# Test analysis e KNN

The basic element of an NLP pipeline:
- Word tokenization;
- Identifying stop words;
- Stemming;
- Lemmatization;
- POS tagging;
- NER tagging;
- Sentence segmentation.
- The Bag Of Words (BOW) representation;
- Text classificaiton.

### 1. Text processing Base

In [1]:
import spacy

nlp = spacy.load('en_core_web_sm')

words = [t.text for t in nlp.vocab]

doc = nlp("Let's go to N.Y.!") # aggiorna anche le parole in nlp
print(doc)

words2 = [t.text for t in nlp.vocab]
print(set(words2) - set(words)) # stampa le parole che sono state aggiunte durante il processing

Let's go to N.Y.!
{'go', 'to', '!'}


### 1.1 Tokenization

In [2]:
for i,token in enumerate(doc):
    print(f'Token {i+1} -> {token}')

Token 1 -> Let
Token 2 -> 's
Token 3 -> go
Token 4 -> to
Token 5 -> N.Y.
Token 6 -> !


### 1.2 Stemming

In [3]:
import nltk
from nltk.stem.porter import *

p_stemmer = PorterStemmer()
words = ['go', 'goes', 'went', 'wish', 'wishes', 'wished', 'runner', 'ran', 'running']

for w in words:
    print(f"{w} -> {p_stemmer.stem(w)}")

go -> go
goes -> goe
went -> went
wish -> wish
wishes -> wish
wished -> wish
runner -> runner
ran -> ran
running -> run


### 1.3 Lemmatization

In [4]:
doc = nlp("I will meet you in the meeting after meeting the runner when running.")
for token in doc:
    print(f"{token.text} -> {token.lemma_}")

I -> I
will -> will
meet -> meet
you -> you
in -> in
the -> the
meeting -> meeting
after -> after
meeting -> meet
the -> the
runner -> runner
when -> when
running -> run
. -> .


### 1.4 Stop Words

In [5]:
print(list(nlp.Defaults.stop_words)[:10], end="\n\n") 

for t in doc:
    print(f"{t.text} -> {t.is_stop}")
print("\n")

['keep', 'sometime', 'after', "'s", 'indeed', 'me', 'my', 'still', 'namely', 'various']

I -> True
will -> True
meet -> False
you -> True
in -> True
the -> True
meeting -> False
after -> True
meeting -> False
the -> True
runner -> False
when -> True
running -> False
. -> False




In [6]:
nlp.Defaults.stop_words.remove('go')  # rimuoviamo 'go' dalle stop words
nlp.vocab['go'].is_stop = False
outcome = nlp.vocab['go'].is_stop
print(f"Is 'go' a stop word now? {outcome}")

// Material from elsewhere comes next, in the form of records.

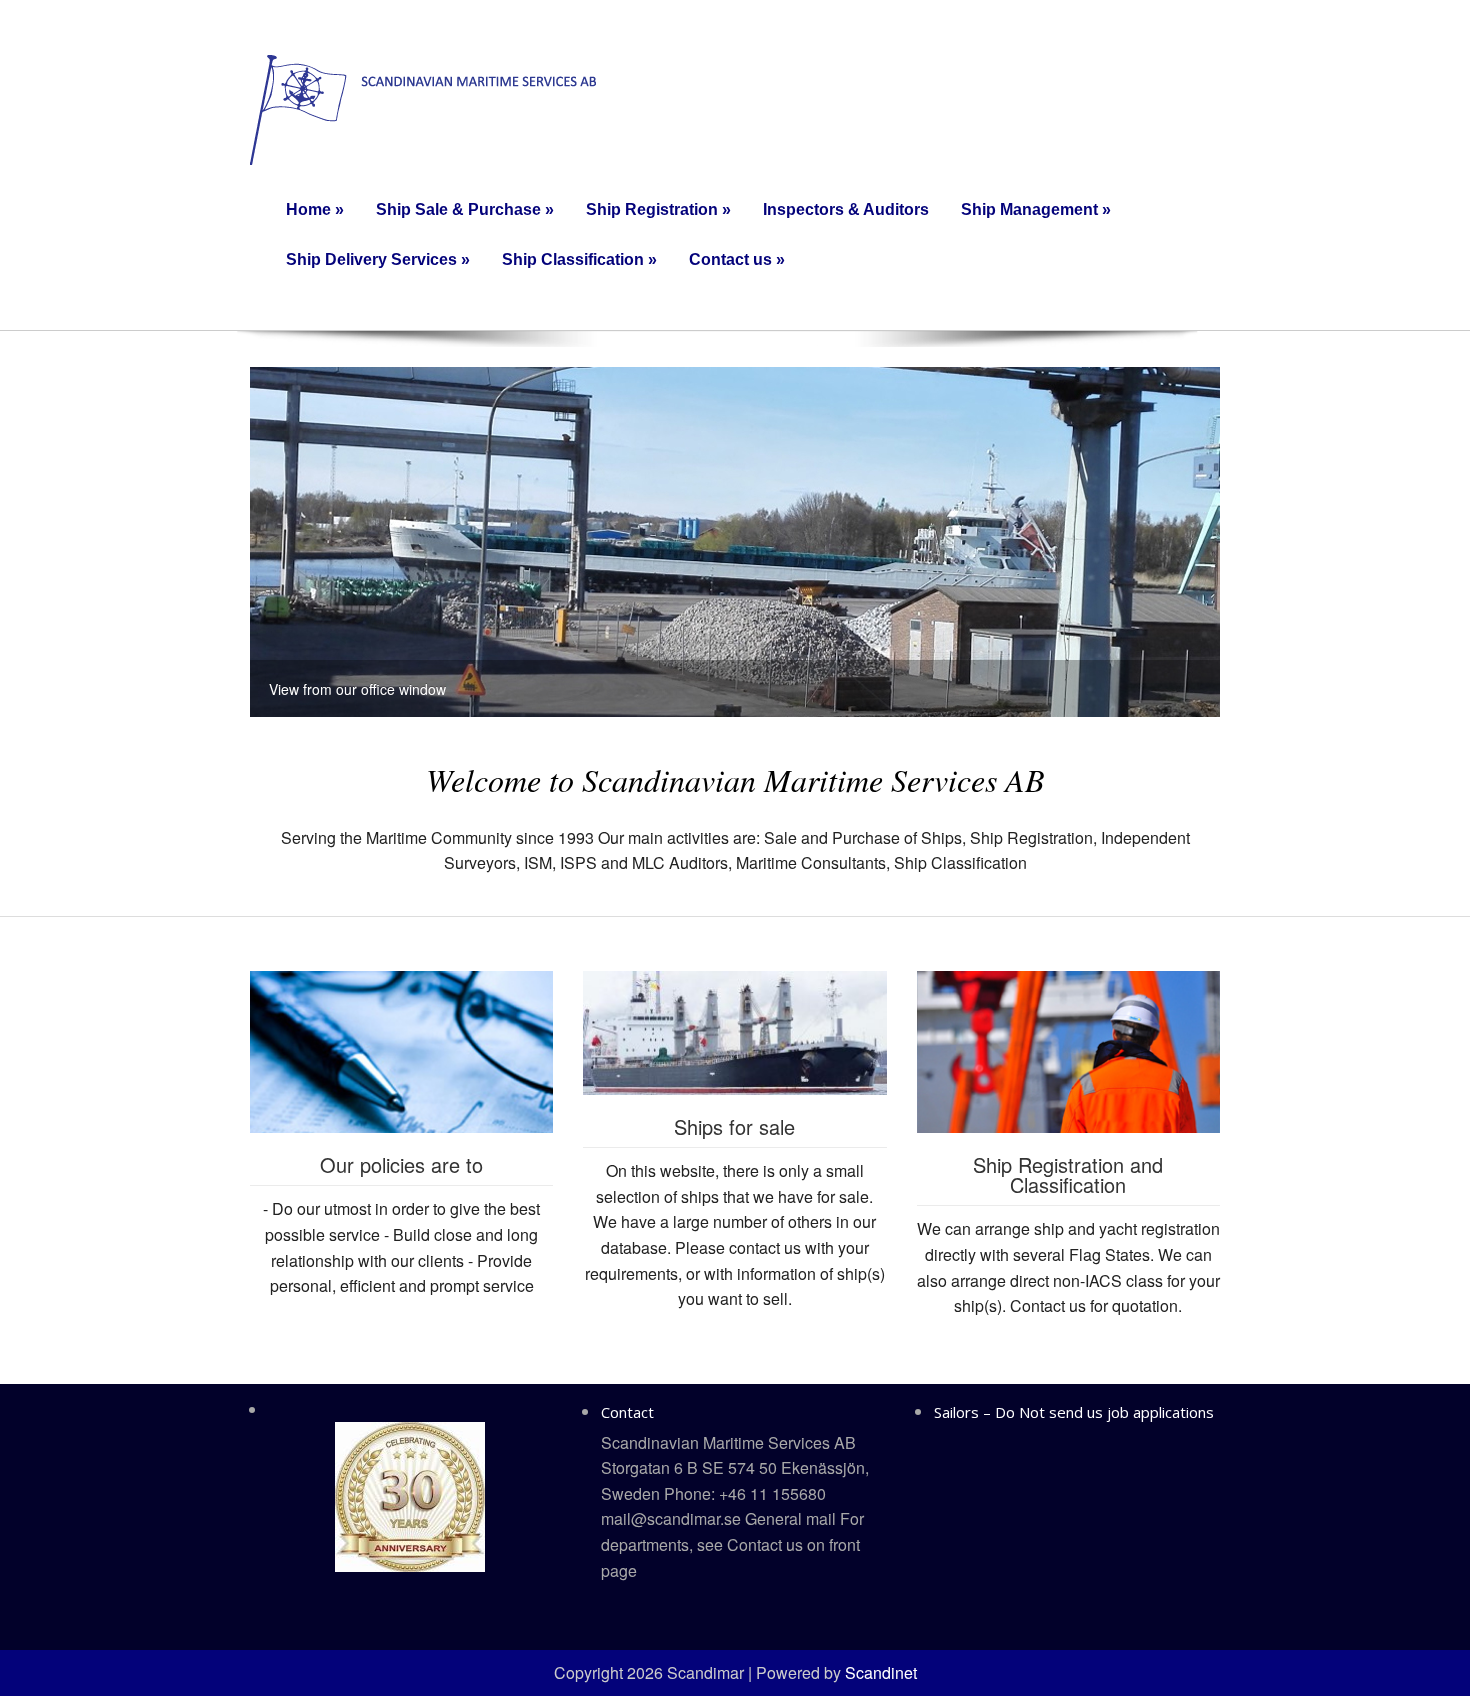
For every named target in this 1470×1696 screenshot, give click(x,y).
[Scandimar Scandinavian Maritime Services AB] (423, 107)
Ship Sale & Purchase (465, 209)
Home (315, 209)
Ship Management (1036, 209)
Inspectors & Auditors (846, 209)
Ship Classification (579, 259)
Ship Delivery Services (378, 259)
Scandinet (881, 1672)
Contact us (737, 259)
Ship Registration (658, 209)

Is 'go' a stop word now? False


In [7]:
nlp.Defaults.stop_words.add('!') # aggiungo '!' alle stop words
nlp.vocab['!'].is_stop = True
outcome = nlp.vocab['!'].is_stop
print(f"Is '!' a stop word now? {outcome}")

Is '!' a stop word now? True


### 1.5 Part of Speech (POS) Tagging

In [12]:
for t in nlp("\"Let's go to N.Y.!\""): 
    print(f"{t.text} -> {t.pos_}")

" -> PUNCT
Let -> VERB
's -> PRON
go -> VERB
to -> ADP
N.Y. -> PROPN
! -> PUNCT
" -> PUNCT


In [13]:
for t in nlp("\"Let's go to N.Y.!\""): # ottengo più dettagli
    print(f"{t.text} -> {spacy.explain(t.tag_)}")

" -> opening quotation mark
Let -> verb, base form
's -> pronoun, personal
go -> verb, base form
to -> conjunction, subordinating or preposition
N.Y. -> noun, proper singular
! -> punctuation mark, sentence closer
" -> closing quotation mark